The second issue is the triangle tree structure which is used for raycasting (the pick commands). I found the difference in debug mode was really significant when using a large (two million poly) mesh. Here are the numbers. The big concern is building the pick tree in debug mode, which takes two minutes using this model.
GLTF Loading Speed (milliseconds)
Release Mode
Vertices only: 1249 Vertices + build tangents: 1276 Vertices + build collision: 5563 Debug Mode
Vertices only: 3758 Vertices + build tangents: 12453 Vertices + build collision: 120,000 I was able to improve this speed significantly by saving vertex and pick tree data to a cache file after processing.
Release Mode
Cached data: 1233 Debug Mode
Cached data: 2707 This is sort of a halfway step between using GLTF natively and converting to our faster-loading GMF2 file format.
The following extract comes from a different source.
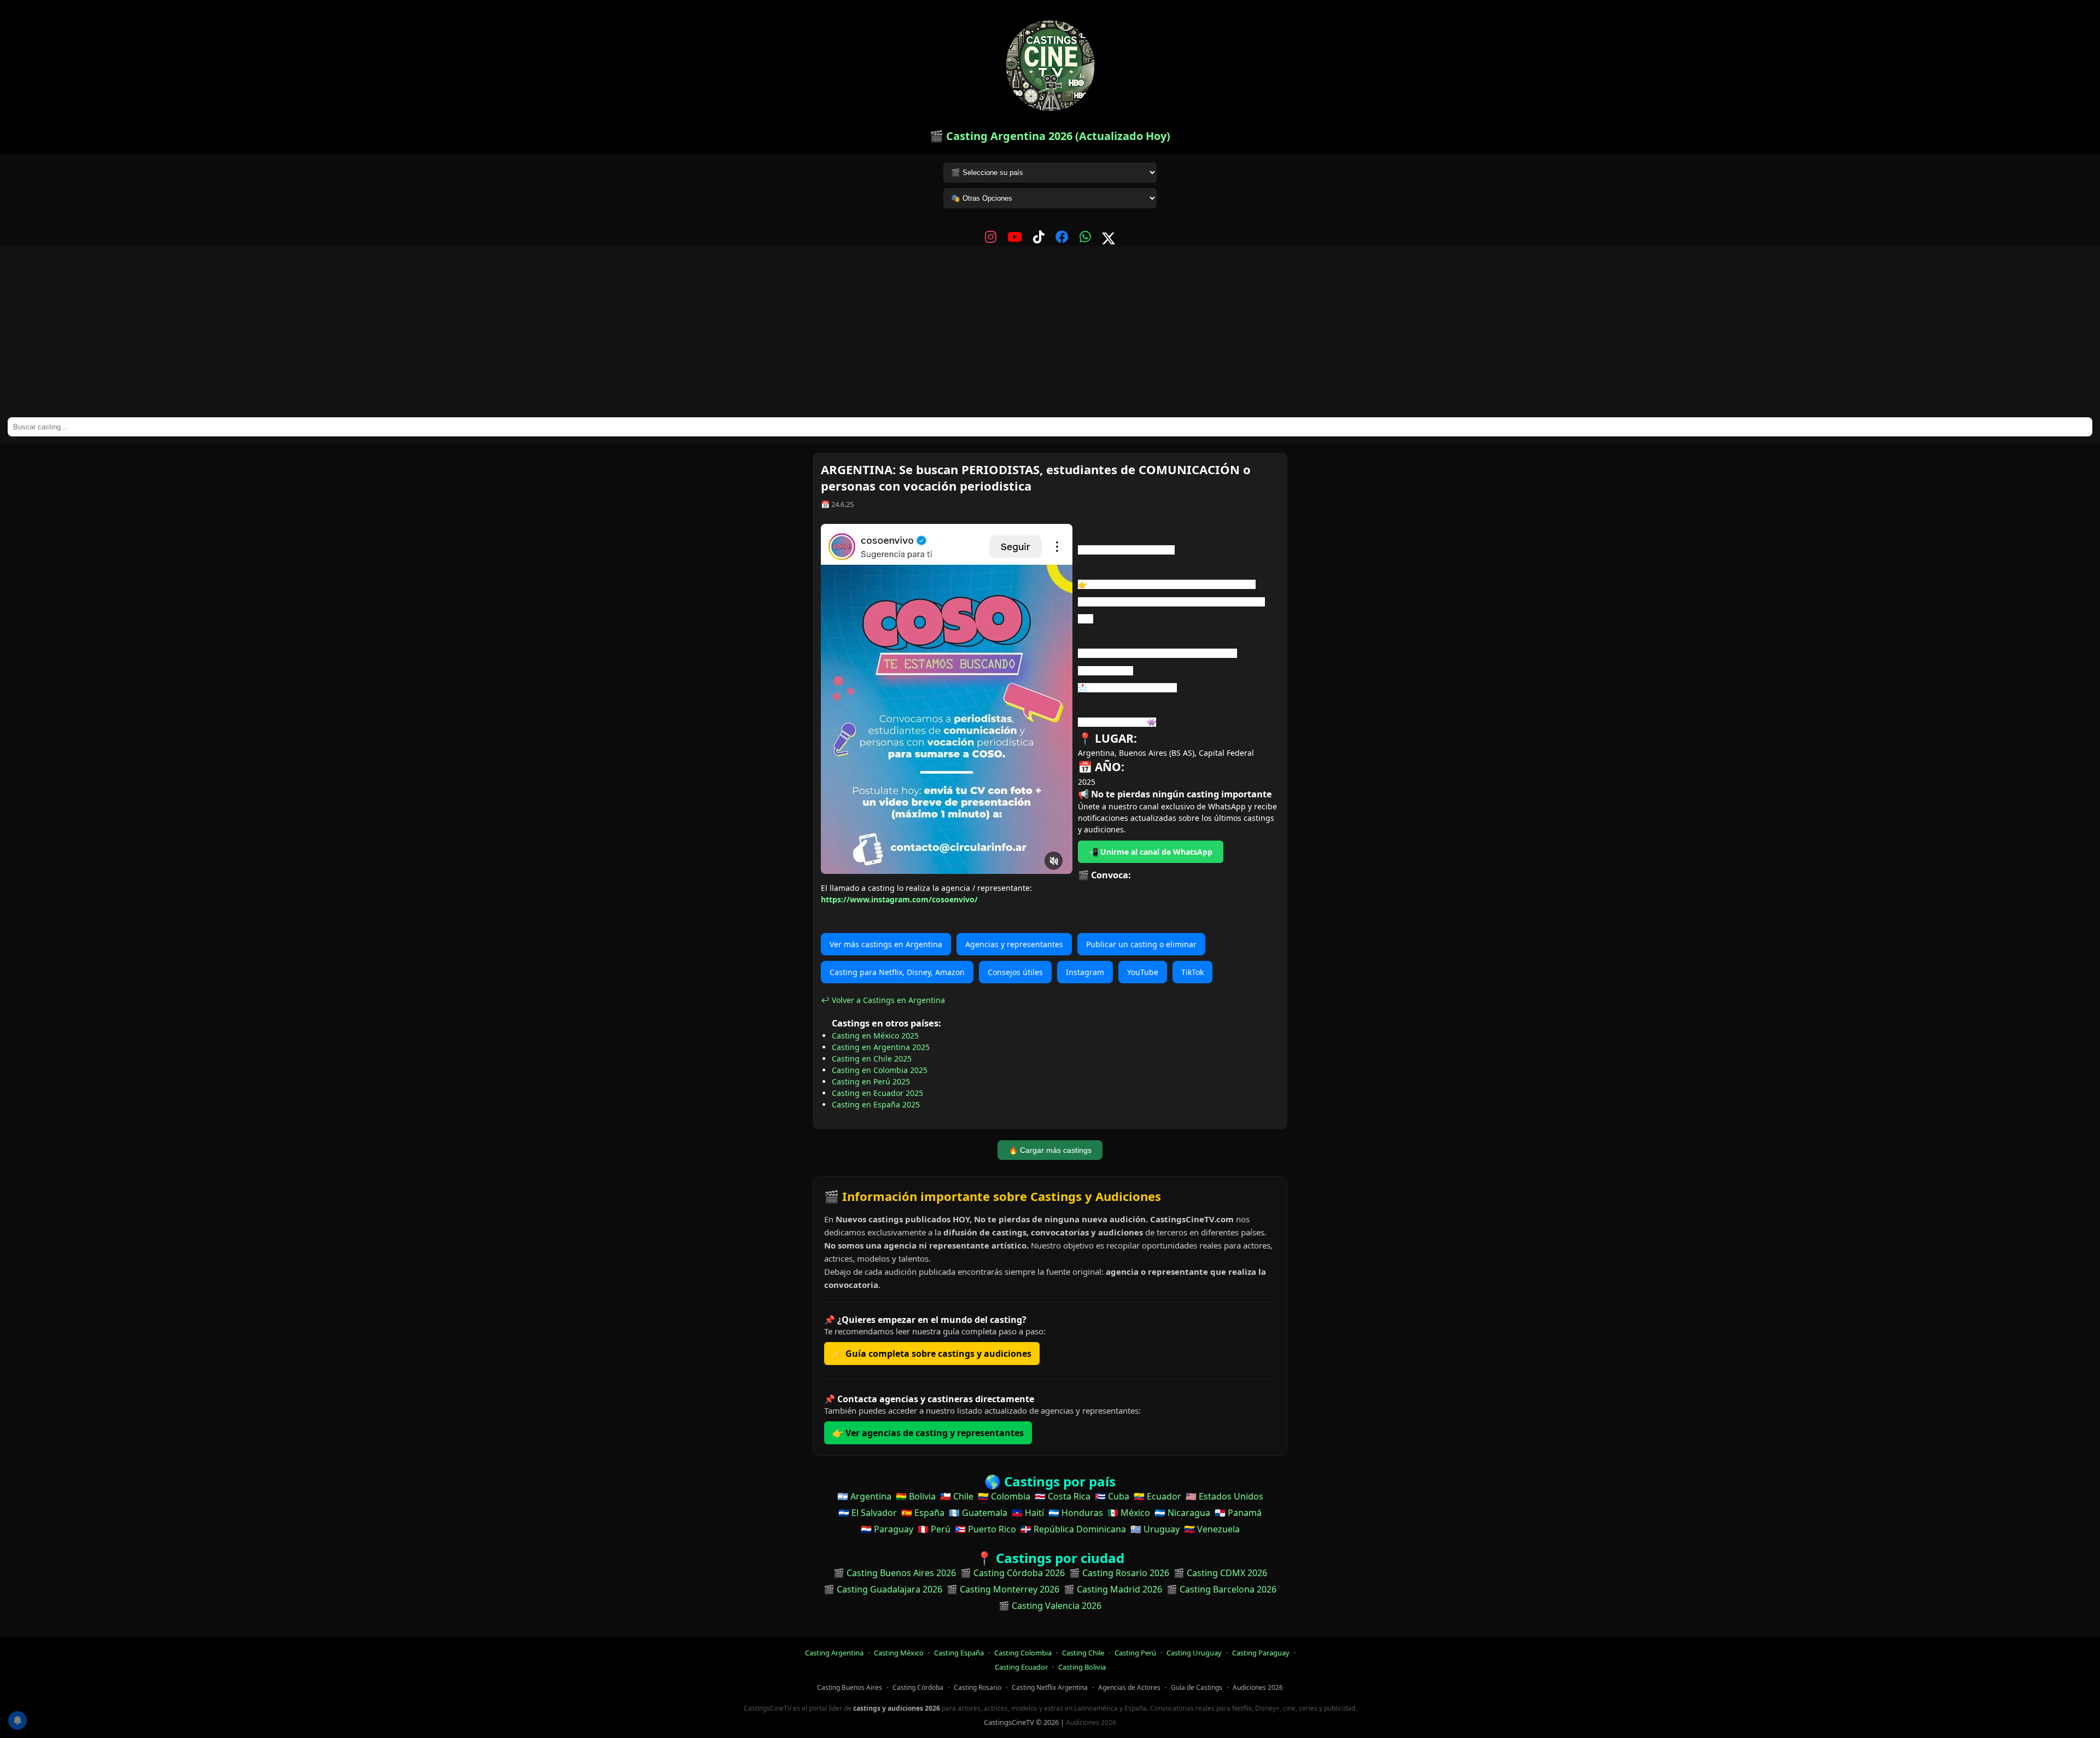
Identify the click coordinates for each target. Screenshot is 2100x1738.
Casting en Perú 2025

I like the idea of keeping all files in easily-accessible formats like DDS and GLTF, but there are some big questions. Where and how should the mesh cache files be stored? A published game will not necessarily have write access for files in its own install folder, so any files written should be in the user Documents or AppData folders. How should the GLTF file be identified? By checksum? By full file path? The full file path will change when the game is installed on another computer. Should the mesh cache files be shipped with the game, or generated the first time it is run? Do we even need to worry about caching when release mode is used? It seems like only debug mode has a significant performance problem, so maybe this should be something that only gets used during development?j I need to think about this.